» **Dataset entries**:
......

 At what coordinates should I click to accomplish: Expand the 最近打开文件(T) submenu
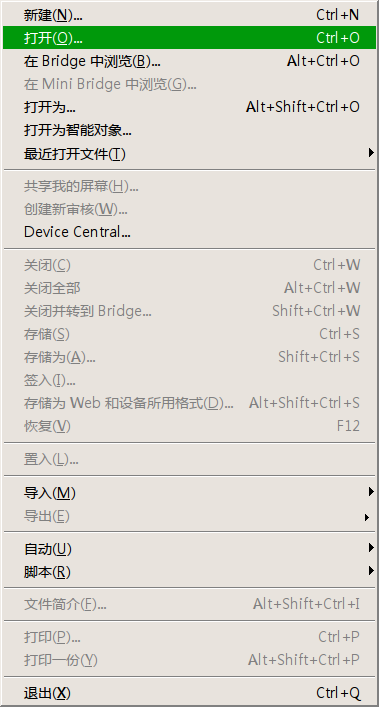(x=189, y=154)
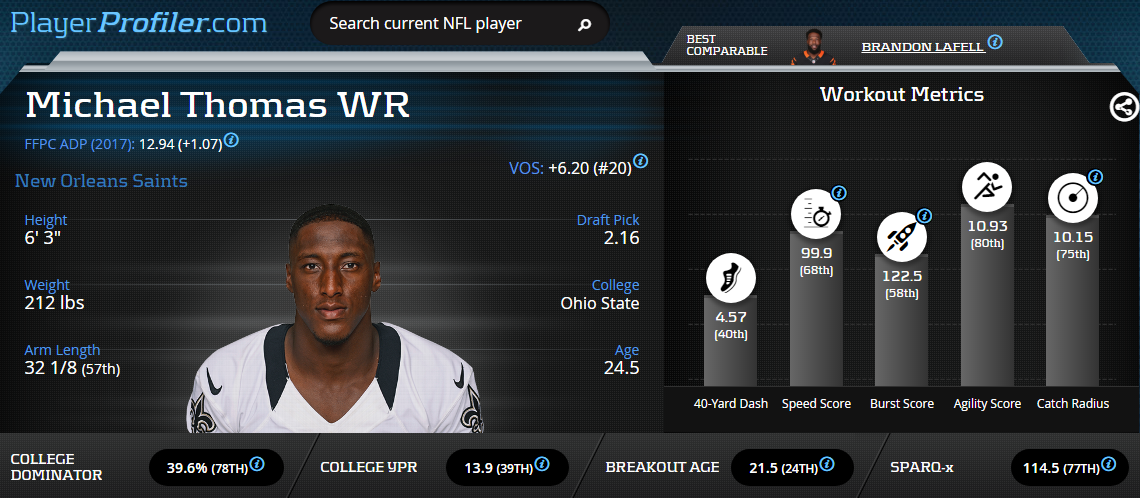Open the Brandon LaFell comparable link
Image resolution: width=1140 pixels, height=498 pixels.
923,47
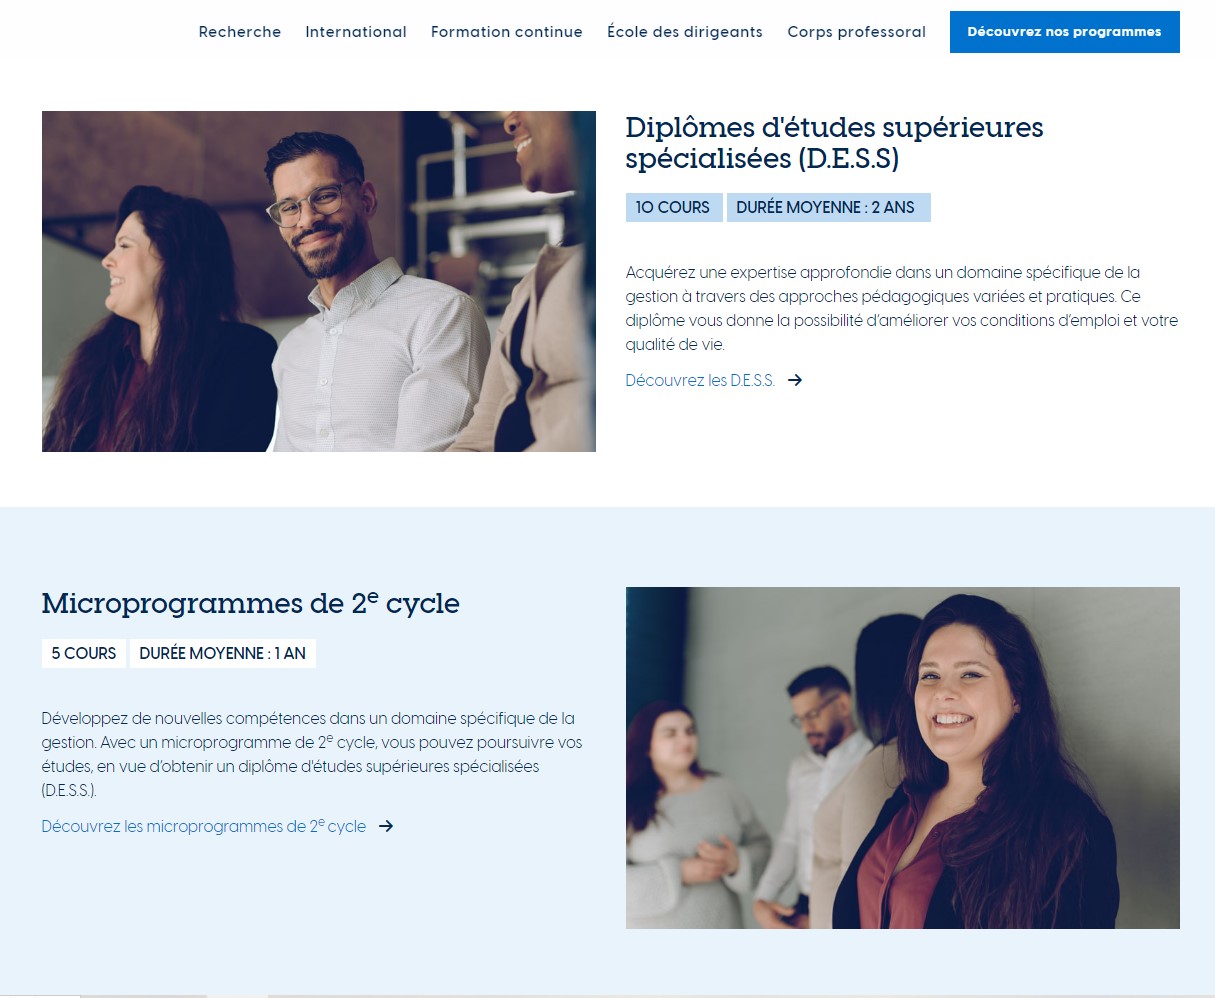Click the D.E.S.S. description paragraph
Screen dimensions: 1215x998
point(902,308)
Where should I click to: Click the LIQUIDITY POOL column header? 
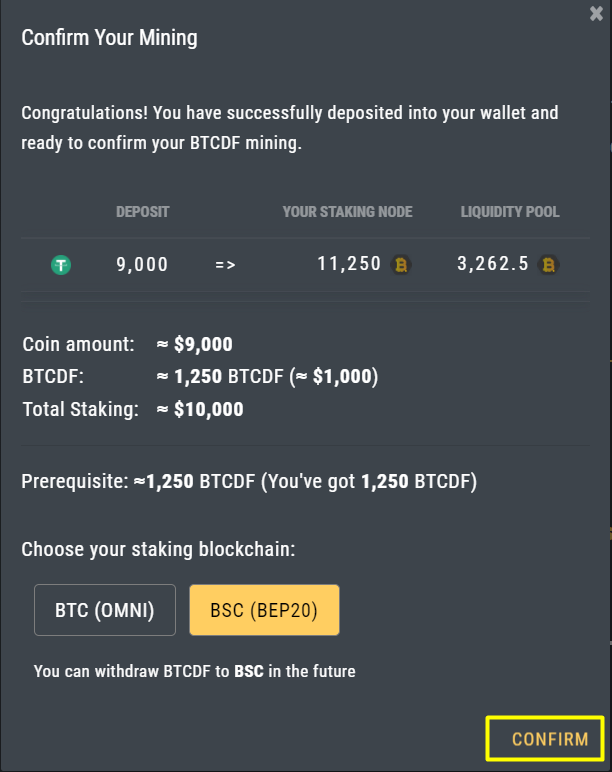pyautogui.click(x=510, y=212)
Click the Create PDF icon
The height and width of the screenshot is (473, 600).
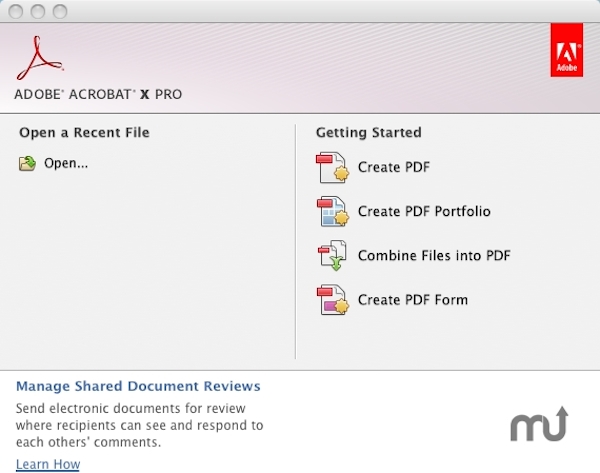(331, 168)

......

» **Task requirements**: Give the records again exactly as they stand, so that only the pictures are missing.

» **Exercise solution**:
 At what coordinates should I click to accomplish: Expand the 最近打开文件(T) submenu
(x=189, y=154)
Open the Brandon LaFell comparable link
Image resolution: width=1140 pixels, height=498 pixels.
923,47
Click the D.E.S.S. description paragraph
Screen dimensions: 1215x998
point(902,308)
Where should I click to: Click the LIQUIDITY POOL column header? 
pyautogui.click(x=510, y=212)
Click the Create PDF icon
The height and width of the screenshot is (473, 600).
(331, 168)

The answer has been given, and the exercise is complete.